Role of cyclooxygenase-2 in the pathogenesis of chronic liver diseases

• Published in: Medicina clínica Vol. 121; no. 19; p. 743
• Main Authors: Núñez Martínez, Oscar, Clemente Ricote, Gerardo, García Monzón, Carmelo
• Format: Journal Article
• Language: Spanish
• Published: Spain 29.11.2003
• Subjects: Anti-Inflammatory Agents, Non-Steroidal - pharmacology; Chronic Disease; Cyclooxygenase 2; Cyclooxygenase 2 Inhibitors; Cyclooxygenase Inhibitors - pharmacology; Isoenzymes - physiology; Liver - enzymology; Liver - pathology; Liver Diseases - enzymology; Liver Diseases - pathology; Liver Diseases - therapy; Prostaglandin-Endoperoxide Synthases - physiology; Prostaglandins - metabolism
• DOI: 10.1016/S0025-7753(03)74082-2
• ISSN: 0025-7753

Cyclooxygenase (COX) is a crucial enzyme in the biosynthesis of prostaglandins.

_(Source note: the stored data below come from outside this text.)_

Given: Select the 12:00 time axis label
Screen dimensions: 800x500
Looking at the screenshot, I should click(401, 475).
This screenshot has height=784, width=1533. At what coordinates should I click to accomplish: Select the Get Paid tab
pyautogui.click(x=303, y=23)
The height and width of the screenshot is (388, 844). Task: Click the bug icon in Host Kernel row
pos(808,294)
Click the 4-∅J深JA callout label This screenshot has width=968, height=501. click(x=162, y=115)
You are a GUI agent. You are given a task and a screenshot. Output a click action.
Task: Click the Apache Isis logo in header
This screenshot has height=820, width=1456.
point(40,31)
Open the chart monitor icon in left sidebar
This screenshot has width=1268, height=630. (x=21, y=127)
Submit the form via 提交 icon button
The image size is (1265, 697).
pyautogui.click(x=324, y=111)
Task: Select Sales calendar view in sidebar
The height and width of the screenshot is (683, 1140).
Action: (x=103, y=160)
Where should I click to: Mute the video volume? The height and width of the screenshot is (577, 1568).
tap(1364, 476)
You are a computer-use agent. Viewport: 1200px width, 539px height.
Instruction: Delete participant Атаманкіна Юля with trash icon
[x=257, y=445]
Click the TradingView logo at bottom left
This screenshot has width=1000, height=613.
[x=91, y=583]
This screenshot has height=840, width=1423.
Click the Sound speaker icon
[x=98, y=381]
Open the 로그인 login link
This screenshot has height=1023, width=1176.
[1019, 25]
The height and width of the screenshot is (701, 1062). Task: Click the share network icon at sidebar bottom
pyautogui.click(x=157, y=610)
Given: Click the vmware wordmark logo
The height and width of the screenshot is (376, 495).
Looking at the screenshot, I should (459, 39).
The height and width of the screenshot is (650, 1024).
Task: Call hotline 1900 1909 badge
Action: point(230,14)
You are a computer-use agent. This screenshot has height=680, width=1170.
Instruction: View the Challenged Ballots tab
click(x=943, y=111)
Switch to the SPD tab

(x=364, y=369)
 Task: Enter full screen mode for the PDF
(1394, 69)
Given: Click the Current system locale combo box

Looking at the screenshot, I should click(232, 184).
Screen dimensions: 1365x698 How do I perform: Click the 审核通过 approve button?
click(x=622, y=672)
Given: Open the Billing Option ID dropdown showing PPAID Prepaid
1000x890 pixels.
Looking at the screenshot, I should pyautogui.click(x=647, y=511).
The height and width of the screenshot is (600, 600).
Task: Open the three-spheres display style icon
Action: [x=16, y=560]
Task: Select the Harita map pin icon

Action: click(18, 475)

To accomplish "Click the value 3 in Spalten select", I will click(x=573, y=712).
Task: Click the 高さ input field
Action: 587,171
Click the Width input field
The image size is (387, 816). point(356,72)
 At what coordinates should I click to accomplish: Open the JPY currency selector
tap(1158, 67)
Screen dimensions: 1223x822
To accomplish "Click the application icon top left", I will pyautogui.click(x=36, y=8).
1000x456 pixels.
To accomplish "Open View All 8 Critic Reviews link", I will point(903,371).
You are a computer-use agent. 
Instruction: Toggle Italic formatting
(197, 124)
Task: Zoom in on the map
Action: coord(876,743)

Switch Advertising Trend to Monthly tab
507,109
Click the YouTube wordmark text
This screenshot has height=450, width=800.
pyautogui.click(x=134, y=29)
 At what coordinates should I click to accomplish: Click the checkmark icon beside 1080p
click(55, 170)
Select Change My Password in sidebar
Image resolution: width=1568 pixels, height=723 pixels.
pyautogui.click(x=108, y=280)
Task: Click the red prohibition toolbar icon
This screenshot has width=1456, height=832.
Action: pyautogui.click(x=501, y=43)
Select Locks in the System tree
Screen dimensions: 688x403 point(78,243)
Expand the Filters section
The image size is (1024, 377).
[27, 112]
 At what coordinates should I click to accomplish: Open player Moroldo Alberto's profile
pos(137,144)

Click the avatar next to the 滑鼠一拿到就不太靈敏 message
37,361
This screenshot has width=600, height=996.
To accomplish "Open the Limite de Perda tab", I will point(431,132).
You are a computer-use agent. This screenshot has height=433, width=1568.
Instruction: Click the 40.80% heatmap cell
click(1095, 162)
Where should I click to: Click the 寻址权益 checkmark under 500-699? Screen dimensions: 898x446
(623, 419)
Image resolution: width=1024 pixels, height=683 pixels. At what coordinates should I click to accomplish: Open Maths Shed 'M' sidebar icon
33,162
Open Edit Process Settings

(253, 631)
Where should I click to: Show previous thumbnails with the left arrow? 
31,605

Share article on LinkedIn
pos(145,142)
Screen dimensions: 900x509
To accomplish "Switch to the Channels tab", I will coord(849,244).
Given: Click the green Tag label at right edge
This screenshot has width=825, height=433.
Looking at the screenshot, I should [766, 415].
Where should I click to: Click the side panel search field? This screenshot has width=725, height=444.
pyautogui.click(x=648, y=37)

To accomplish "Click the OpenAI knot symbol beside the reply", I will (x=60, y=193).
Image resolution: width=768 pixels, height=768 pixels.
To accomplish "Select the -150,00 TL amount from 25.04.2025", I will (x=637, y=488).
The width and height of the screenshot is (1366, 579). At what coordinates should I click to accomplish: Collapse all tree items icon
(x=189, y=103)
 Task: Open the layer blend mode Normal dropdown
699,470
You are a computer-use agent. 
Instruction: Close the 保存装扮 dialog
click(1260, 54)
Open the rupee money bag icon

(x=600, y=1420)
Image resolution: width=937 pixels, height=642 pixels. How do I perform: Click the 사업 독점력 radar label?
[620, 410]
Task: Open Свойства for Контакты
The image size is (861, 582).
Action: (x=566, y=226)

There are two COX isoforms: COX-1 is constitutively expressed in a number of cell types and is involved in the homeostatic functions of prostaglandins, whereas COX-2 is inducible by a variety of proinflammatory stimuli, such as cytokines and lipopolysaccharide. In the liver, COX-2 and prostaglandins production has been implicated in hepatic regeneration, liver matrix remodeling and portal hypertension. In animal models of alcoholic-induced liver disease has been demonstrated its relation with necro-inflammatory activity. In viral hepatitis, hepatocellular COX-2 expression was observed and associated with fibrosis progression. More interestingly it has been the demonstration of COX-2 role in the development of hepatocellular carcinoma and cholangiocarcinoma, such in experimental models as in human samples. It has also been demonstrated that COX-2 was implicated in carcinogenesis through apoptosis inhibition and increased proliferation of human tumor cells. Experimental evidences show that selective pharmacologic inhibition of COX-2 could be useful in chemoprevention of primary liver tumors.